*Prompt 1*
In the article abstract about Kristeva's novel, who wrote The Alexiad?

+++ Document text +++

Seeking Byzantium on the Borders of Narration, Identity, Space and Time in Julia Kristeva's Novel Murder in Byzantium

Authors

  • Helena Bodin Department of Literature and History of Ideas, Stockholm University

DOI:

https://doi.org/10.7557/13.1464

Keywords:

Grenselitteratur, Julia Kristeva, Murder in Byzantinum, Byzantium, borderland, Anna Comnena, Christian Orthodoxy, total novel

Abstract

This article discusses the notion of Byzantium and Byzantium's potential capacities as a multifaceted borderland, as shaped and perceived in Julia Kristeva's novel Murder in Byzantium. In spite of its title, this is not a historical, but rather a so-called total novel, which reconciles several different plots - romantic, criminal, political and philosophical. It relies on both fictive and historical texts, especially on The Alexiad, written in the 12th century by the Byzantine princess and the first female historian ever, Anna Comnena. Through a literary analysis, this article shows how Byzantium is shaped in the novel by transgressions of the borders of narration, identity, space and time. Byzantium is thus of great interest to the general public and an academic discussion of borders, origin, history and culture, so important for the discussion of Europe's role today in - or, as suggested in the novel, perhaps between - Eastern and Western cultures.

+++ Data extract +++

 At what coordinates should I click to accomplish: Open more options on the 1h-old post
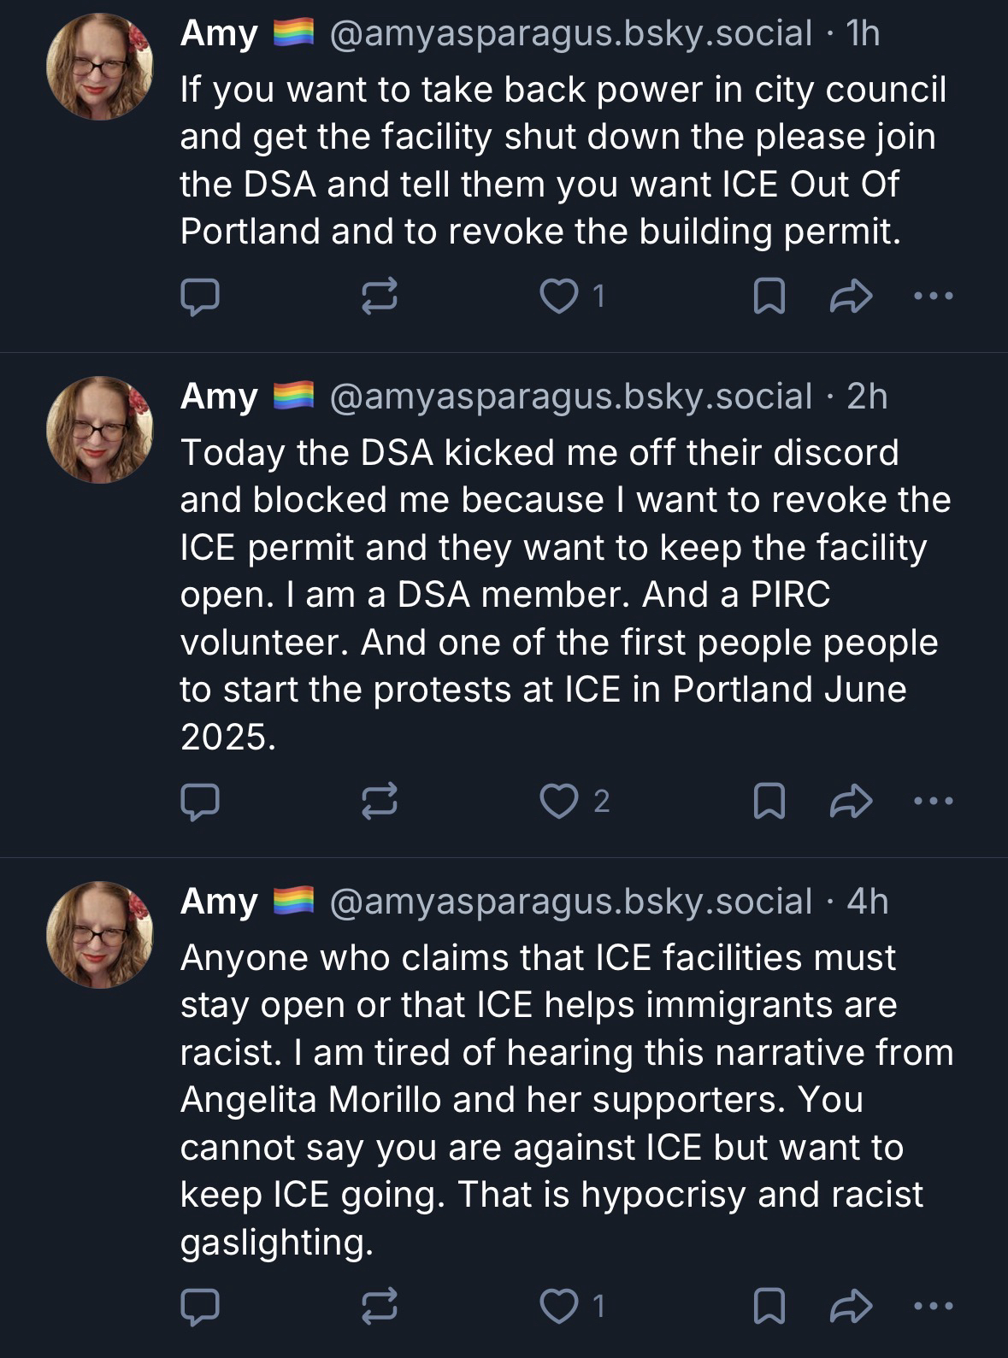(933, 297)
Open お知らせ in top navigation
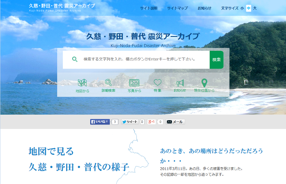Screen dimensions: 286x184 click(205, 8)
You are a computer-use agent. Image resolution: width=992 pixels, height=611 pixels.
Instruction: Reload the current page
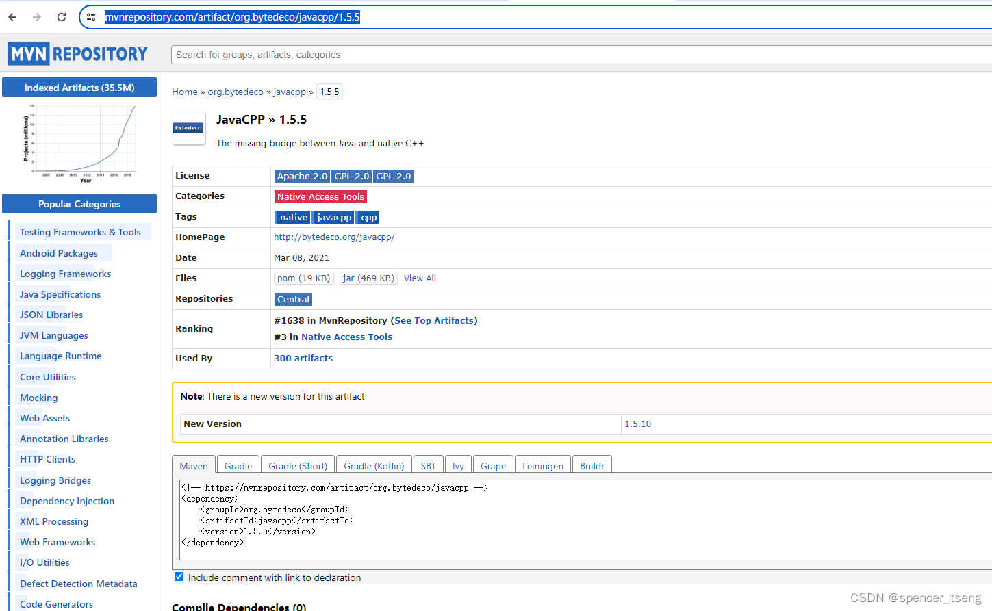coord(61,16)
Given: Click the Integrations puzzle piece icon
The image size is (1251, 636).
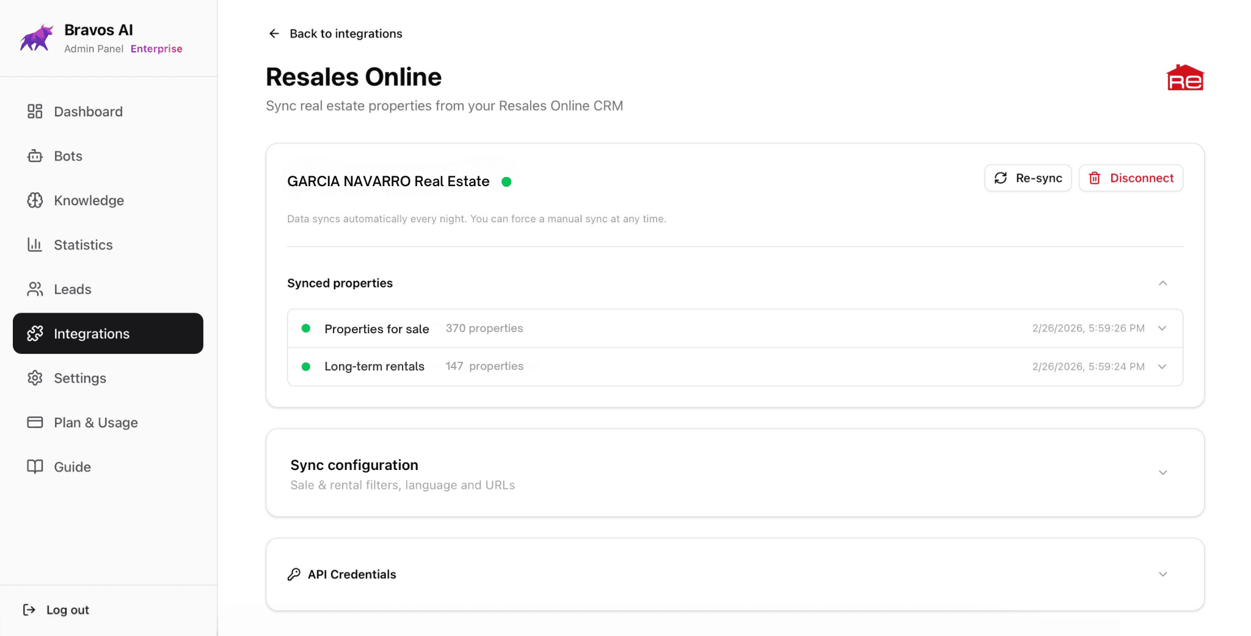Looking at the screenshot, I should [x=35, y=333].
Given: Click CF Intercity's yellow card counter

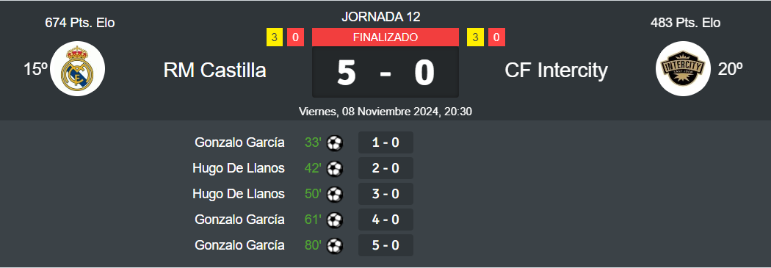Looking at the screenshot, I should click(476, 37).
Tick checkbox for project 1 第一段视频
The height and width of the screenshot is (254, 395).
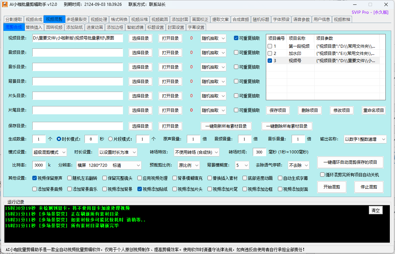270,46
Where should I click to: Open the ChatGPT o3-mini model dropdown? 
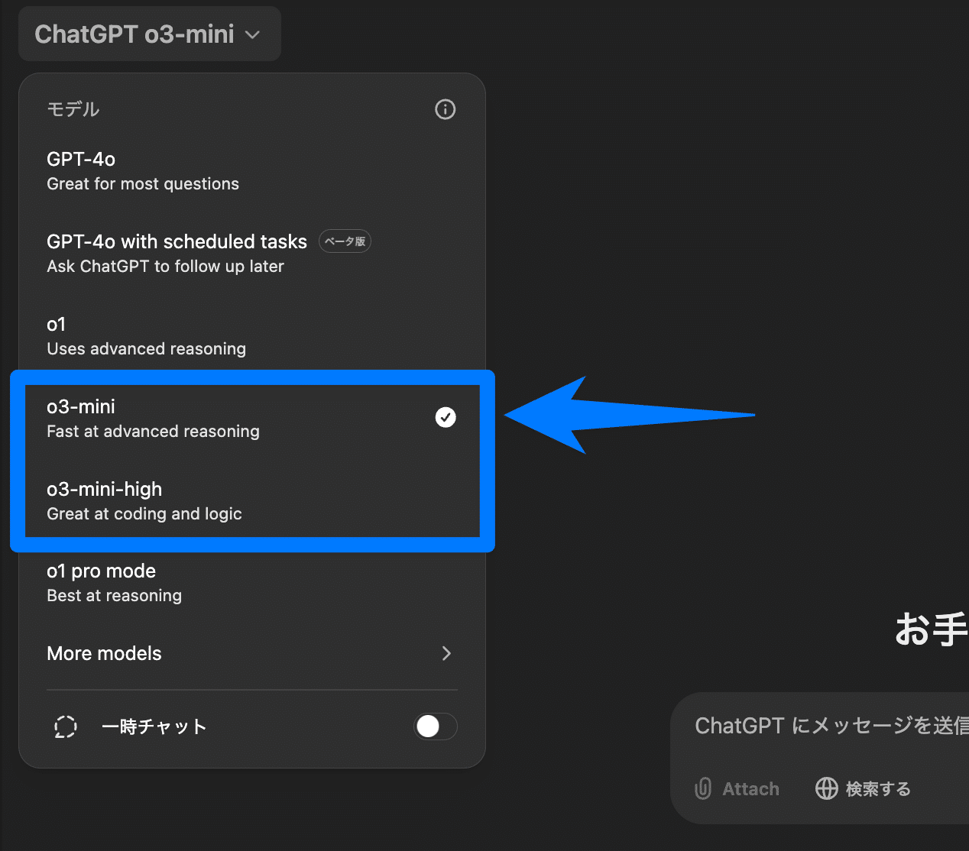click(x=149, y=34)
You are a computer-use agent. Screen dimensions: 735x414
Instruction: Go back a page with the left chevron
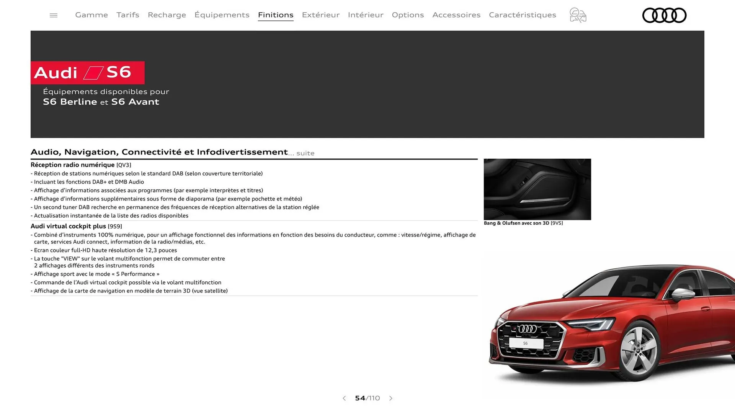click(x=344, y=398)
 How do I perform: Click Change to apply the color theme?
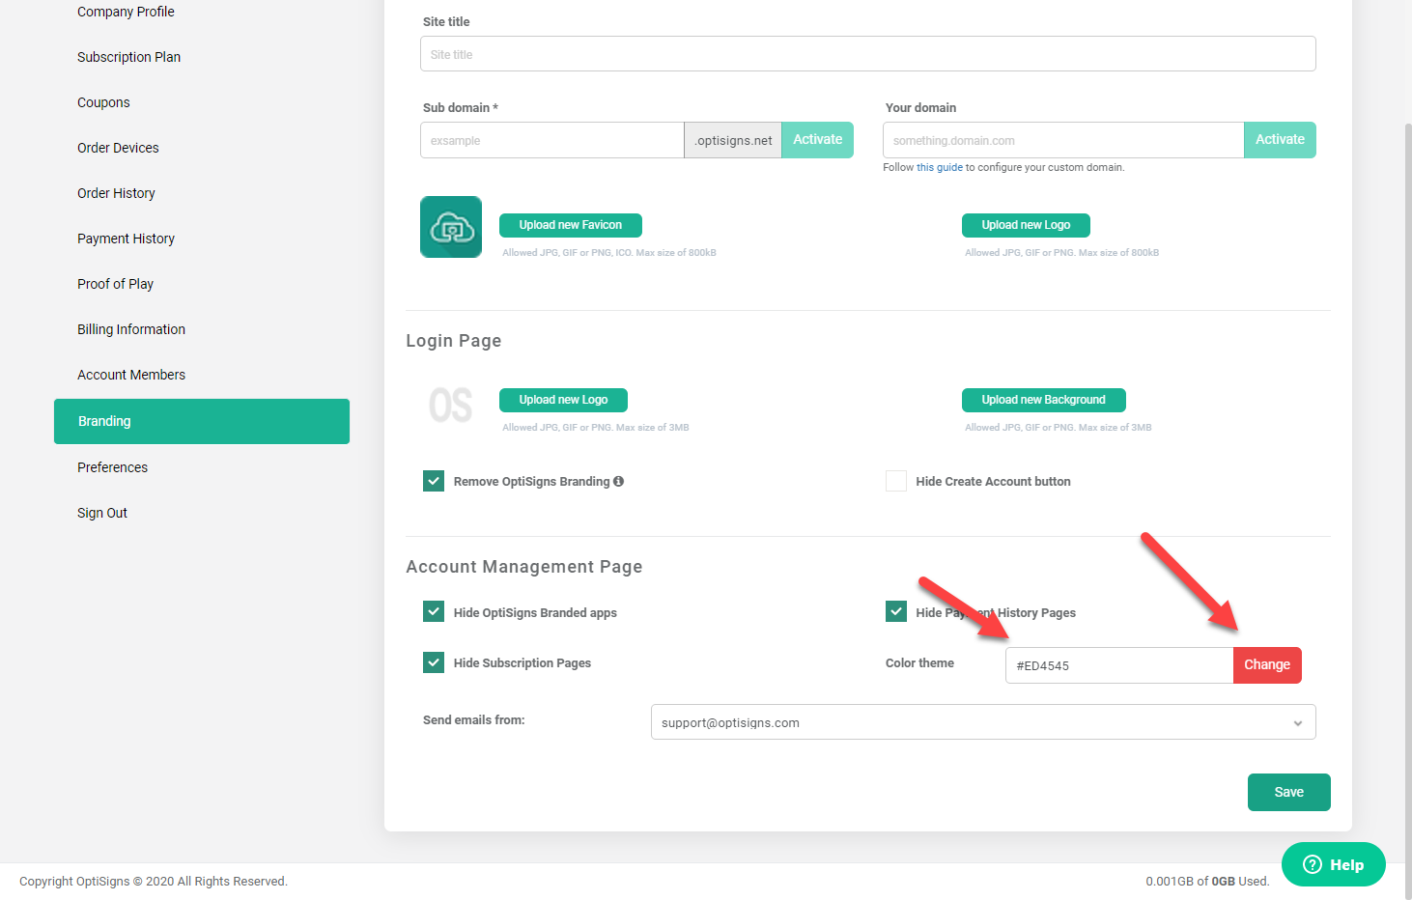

+++

*Prompt 2*
Return the entries word for word, starting with the line that contains "Open お知らせ in top navigation" and going on through the line that contains "Looking at the screenshot, I should [x=35, y=333].". Leave the pictures out.

*Answer 1*
Anna Comnena, a Byzantine princess, wrote it in the 12th century.

*Answer 2*
Open お知らせ in top navigation
Screen dimensions: 286x184 click(205, 8)
You are a computer-use agent. Image resolution: width=992 pixels, height=611 pixels.
Instruction: Reload the current page
coord(61,16)
Given: Click the Integrations puzzle piece icon
The image size is (1251, 636).
Looking at the screenshot, I should [x=35, y=333].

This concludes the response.